In this section, we will present how to implement the concept of MDC cube using the contemporary database technology. The primary concern is multivalued dimension and the cube cell. We propose two different types of representations, based on the strategies for implementing the multivalued dimension and the cube cell. For differentiation, we call them type-1 structure and type-2 structure.

4.3.1 Type-1 Structure

The first implementation, type-1 structure, follows the OLAP cube implementation for contingency cube, with the extension of using multivalued-type attribute to represent multivalued dimension. Most database systems provide string data type, which suffices for

the purpose. Some object-relational DBMSs, such as Oracle and DB2, even support collection (set) data type, which provides a more convenient index scheme. Since type-1 structure preserves the two features of OLAP cube, positive value dimension and atomic cell value, the values a, b, c, d in the contingency table are computed in the same way as described in Table 3-4. Let {p1, p2, …, pn, d, s} be the set of attributes involved in ADR detection, where p1, p2, …, pn denote predicate attributes, d for drug, and s for symptom.

Then we need to construct the following four sets of MDC cubes, where ** denote any subset of {p1, p2, …, pn}.

■ Dataset entries
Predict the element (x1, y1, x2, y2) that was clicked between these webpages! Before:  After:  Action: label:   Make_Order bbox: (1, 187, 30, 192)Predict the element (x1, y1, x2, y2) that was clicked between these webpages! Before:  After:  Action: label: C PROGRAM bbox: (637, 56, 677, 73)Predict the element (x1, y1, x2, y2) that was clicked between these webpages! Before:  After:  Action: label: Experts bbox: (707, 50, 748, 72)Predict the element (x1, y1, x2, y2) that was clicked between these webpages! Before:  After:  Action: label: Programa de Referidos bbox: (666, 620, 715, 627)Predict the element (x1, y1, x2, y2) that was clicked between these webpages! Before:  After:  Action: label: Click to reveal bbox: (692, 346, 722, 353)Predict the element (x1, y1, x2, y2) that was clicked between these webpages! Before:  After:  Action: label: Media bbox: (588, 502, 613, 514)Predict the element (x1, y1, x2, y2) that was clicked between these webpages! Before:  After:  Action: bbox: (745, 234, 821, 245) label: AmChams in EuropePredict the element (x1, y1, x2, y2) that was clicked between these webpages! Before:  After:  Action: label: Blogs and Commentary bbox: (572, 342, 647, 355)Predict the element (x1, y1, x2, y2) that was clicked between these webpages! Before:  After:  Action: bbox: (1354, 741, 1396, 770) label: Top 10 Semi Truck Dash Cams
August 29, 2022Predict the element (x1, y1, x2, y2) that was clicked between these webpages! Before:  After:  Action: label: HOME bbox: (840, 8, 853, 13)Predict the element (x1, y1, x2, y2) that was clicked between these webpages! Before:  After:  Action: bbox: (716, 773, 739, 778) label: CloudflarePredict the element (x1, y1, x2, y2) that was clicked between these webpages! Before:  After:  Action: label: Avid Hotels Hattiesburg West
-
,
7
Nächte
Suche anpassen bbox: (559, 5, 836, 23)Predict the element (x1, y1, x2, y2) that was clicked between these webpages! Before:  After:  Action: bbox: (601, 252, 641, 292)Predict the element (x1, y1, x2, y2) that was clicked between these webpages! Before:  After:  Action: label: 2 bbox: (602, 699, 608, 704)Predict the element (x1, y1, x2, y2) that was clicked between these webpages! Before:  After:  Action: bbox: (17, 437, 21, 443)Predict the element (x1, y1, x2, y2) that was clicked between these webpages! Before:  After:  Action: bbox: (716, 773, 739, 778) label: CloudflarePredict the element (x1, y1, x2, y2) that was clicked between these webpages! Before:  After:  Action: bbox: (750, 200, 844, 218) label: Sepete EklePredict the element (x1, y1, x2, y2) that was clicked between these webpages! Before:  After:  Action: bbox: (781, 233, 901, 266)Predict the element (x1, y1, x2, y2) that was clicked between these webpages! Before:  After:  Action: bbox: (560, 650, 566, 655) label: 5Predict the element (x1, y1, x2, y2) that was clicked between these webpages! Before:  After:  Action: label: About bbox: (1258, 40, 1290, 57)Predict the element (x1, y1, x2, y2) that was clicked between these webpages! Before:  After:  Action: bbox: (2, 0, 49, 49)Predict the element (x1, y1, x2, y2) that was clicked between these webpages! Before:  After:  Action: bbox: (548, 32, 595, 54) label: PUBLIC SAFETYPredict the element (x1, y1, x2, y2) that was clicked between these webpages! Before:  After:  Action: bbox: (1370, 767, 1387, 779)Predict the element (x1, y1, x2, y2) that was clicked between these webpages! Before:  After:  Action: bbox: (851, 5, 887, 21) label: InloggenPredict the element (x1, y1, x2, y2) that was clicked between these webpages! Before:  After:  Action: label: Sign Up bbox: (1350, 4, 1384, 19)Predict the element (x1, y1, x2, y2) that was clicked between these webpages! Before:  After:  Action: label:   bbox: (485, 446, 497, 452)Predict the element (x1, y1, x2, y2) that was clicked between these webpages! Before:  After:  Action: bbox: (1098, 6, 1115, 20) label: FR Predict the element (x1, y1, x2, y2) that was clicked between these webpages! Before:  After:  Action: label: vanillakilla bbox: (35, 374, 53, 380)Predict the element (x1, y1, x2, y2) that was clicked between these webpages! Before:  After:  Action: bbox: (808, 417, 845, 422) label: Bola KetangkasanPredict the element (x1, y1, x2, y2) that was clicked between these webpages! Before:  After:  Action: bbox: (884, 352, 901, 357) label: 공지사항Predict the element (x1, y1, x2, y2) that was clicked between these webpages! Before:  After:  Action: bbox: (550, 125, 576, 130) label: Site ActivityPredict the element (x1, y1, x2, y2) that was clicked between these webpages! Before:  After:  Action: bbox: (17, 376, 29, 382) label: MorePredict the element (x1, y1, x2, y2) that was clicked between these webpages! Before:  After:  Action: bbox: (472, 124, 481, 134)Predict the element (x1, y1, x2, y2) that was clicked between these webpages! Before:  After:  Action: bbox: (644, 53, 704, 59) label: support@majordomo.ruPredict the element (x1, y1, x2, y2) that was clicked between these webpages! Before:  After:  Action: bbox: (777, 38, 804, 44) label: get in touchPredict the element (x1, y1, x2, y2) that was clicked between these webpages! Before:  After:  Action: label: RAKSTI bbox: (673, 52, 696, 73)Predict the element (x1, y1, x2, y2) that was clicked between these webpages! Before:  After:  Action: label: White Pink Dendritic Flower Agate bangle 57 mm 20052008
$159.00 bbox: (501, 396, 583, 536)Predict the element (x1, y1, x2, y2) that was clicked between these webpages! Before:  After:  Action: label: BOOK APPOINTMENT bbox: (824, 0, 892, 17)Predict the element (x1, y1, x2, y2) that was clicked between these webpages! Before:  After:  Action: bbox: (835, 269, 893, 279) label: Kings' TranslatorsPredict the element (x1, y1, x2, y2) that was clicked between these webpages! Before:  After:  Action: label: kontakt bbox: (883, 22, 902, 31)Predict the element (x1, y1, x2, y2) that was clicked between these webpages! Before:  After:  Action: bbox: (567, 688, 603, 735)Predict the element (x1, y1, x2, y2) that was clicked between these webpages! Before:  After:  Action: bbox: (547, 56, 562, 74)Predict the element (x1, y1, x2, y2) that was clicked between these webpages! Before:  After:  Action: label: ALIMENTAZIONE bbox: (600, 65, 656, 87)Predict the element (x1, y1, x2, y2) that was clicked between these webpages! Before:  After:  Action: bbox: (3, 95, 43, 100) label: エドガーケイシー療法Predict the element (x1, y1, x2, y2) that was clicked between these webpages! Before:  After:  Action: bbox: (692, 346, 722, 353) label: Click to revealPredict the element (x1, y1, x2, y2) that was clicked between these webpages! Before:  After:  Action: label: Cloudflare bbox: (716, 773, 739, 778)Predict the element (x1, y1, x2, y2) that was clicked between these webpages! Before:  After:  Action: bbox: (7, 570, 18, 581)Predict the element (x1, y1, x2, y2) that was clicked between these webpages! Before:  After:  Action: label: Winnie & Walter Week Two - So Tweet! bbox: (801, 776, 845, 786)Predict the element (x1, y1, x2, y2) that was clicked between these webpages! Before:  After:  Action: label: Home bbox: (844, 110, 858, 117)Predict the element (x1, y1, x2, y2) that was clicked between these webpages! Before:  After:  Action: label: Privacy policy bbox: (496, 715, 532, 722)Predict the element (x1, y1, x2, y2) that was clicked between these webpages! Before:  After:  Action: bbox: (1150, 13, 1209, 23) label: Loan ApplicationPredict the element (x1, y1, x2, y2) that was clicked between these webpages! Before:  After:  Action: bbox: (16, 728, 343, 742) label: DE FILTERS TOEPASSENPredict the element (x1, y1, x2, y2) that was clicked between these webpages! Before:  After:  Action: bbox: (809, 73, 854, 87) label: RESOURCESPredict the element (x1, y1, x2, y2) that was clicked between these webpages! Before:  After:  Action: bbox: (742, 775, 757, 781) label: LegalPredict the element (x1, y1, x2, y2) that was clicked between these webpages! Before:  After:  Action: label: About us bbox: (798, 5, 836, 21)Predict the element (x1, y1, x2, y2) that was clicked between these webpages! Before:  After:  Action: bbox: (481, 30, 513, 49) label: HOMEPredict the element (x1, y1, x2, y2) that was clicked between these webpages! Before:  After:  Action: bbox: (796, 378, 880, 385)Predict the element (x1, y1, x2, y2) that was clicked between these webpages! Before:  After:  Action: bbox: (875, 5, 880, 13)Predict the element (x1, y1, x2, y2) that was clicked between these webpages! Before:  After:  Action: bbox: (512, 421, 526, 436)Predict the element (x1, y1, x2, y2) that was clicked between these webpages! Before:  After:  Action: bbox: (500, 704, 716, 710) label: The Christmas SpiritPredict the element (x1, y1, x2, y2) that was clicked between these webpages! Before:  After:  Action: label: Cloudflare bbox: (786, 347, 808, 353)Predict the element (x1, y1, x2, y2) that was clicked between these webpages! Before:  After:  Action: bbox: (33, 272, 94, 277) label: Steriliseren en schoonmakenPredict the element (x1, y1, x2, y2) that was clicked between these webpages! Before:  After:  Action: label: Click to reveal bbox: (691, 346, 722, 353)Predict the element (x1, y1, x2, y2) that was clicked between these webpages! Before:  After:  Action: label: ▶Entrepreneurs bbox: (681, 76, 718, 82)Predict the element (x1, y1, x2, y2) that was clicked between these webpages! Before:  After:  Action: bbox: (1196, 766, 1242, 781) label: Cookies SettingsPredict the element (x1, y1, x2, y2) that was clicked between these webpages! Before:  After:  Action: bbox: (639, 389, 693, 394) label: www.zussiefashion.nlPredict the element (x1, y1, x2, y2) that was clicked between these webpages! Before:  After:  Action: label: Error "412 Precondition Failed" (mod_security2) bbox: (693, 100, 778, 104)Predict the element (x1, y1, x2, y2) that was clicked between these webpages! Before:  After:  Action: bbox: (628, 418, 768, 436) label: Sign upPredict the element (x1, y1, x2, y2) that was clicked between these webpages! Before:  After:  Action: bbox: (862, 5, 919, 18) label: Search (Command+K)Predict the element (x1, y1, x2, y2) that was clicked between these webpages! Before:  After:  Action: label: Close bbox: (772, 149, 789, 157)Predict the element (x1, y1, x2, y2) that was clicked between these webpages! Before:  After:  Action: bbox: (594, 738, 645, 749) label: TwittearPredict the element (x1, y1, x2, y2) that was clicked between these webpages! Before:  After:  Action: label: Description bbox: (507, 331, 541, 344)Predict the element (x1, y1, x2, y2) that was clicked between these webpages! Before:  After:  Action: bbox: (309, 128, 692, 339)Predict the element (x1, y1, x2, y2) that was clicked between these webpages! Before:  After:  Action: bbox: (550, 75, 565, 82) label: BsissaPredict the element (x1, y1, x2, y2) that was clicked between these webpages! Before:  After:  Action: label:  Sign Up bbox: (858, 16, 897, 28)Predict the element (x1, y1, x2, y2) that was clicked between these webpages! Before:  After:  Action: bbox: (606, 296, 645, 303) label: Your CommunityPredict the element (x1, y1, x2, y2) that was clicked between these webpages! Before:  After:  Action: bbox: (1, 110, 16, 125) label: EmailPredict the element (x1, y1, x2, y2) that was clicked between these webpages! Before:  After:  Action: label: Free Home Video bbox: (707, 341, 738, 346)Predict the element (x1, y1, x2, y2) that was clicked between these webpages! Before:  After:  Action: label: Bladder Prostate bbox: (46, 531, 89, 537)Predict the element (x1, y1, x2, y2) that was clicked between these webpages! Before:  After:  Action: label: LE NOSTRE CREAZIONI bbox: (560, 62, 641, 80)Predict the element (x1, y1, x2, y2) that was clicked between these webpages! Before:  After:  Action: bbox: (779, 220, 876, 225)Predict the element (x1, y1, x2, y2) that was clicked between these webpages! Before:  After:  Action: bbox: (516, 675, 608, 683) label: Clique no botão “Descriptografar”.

■ Task item
Please continue the passage on implementing the MDC cube from where it stops, picking up after its last sentence.

■ Exercise output
z Group 1: MC[**, s, d]

z Group 2: MC[**, s]

z Group 3: MC[**, d]

z Group 4: MC[**]

For example, assume the set of predicates is {Age, Weight, Gender, Country}. In the type-1 structure, we will need to produce the following MDC cubes, where ** denotes any subset of {Age, Weight, Gender, Country}.

1. For calculating the value a in a 2×2 contingency table:

MC[**, Drug , Symptom]

Number of the MDC cubes: 2⁴= 16

2. For calculating the value b in a 2×2 contingency table:

MC[**, Drug]

Number of the MDC cubes: 2⁴= 16

3. For calculating the value c in a 2×2 contingency table:

MC[**, Symptom]

Number of the MDC cubes: 2⁴= 16

4. For calculating the value d in a 2×2 contingency table:

MC[**]

Number of the MDC cubes: 2⁴= 16

The total numbers of MDC cubes are 16+16+16+16=64. Figure 4.3 shows an example type-1 MDC cube composed of Gender, Drug, Sympton.

Drug

Figure 4-3. A type-1 MDC cube, where the cell [{d1, d2}, g1, s1] saves the count of the rule R2.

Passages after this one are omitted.